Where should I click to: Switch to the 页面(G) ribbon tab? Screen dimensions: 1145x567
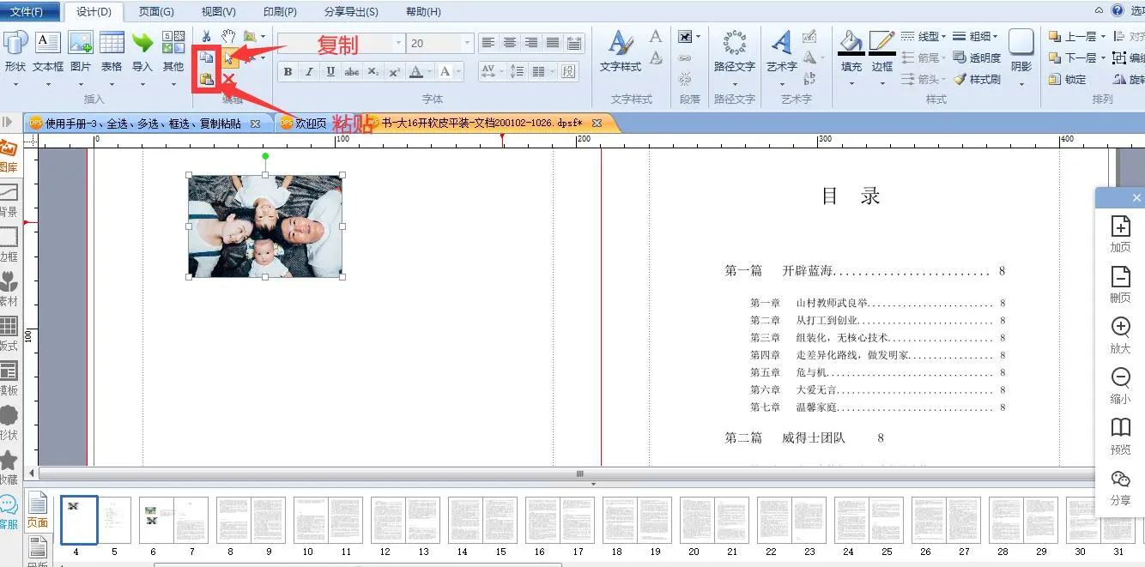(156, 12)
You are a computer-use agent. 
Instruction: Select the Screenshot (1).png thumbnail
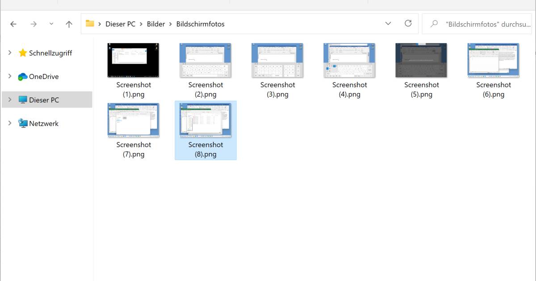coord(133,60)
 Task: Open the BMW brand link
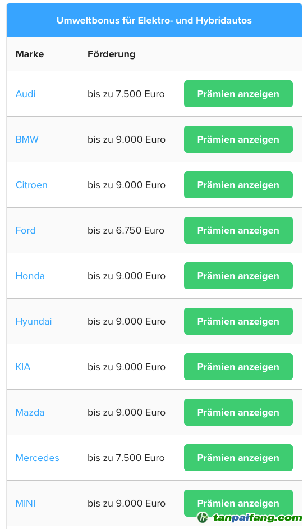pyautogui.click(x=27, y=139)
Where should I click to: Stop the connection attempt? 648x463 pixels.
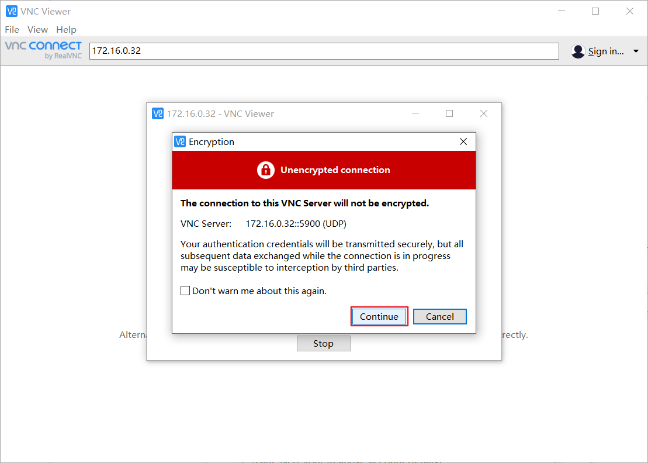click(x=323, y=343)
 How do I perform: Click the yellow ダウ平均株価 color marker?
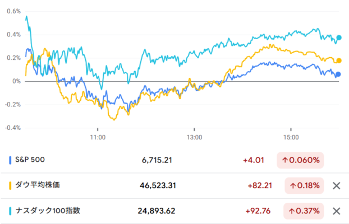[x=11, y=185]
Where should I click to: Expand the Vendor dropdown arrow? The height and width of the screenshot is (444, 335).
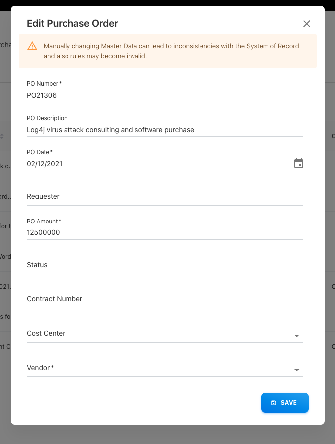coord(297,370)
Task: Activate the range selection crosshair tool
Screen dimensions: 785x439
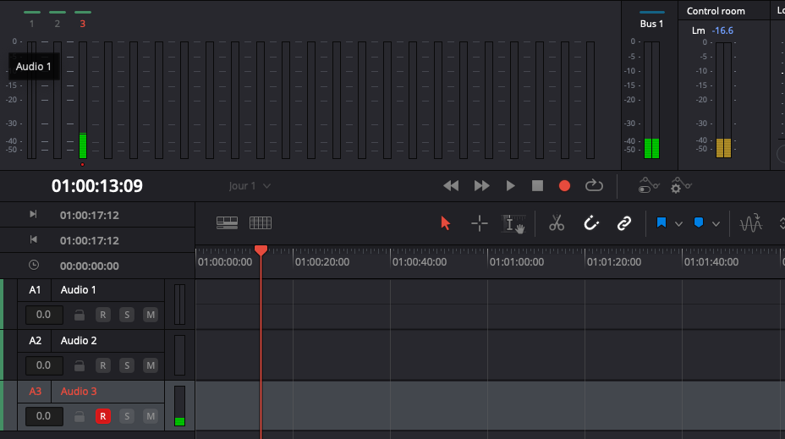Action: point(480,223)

**What to produce:**
Exactly as written, reproduce all of the entries while dropping the pictures.

**Output for this exercise:**
Where should I click to: Switch to the 页面(G) ribbon tab? Screen dimensions: 1145x567
(156, 12)
You are a computer-use agent. 
Instruction: Select the Screenshot (1).png thumbnail
coord(133,60)
 Task: Open the BMW brand link
pyautogui.click(x=27, y=139)
Where should I click to: Stop the connection attempt? 648x463 pixels.
click(x=323, y=343)
 How do I perform: Click the yellow ダウ平均株価 color marker?
[x=11, y=185]
Where should I click to: Expand the Vendor dropdown arrow? The height and width of the screenshot is (444, 335).
coord(297,370)
Task: Activate the range selection crosshair tool
Screen dimensions: 785x439
Action: point(480,223)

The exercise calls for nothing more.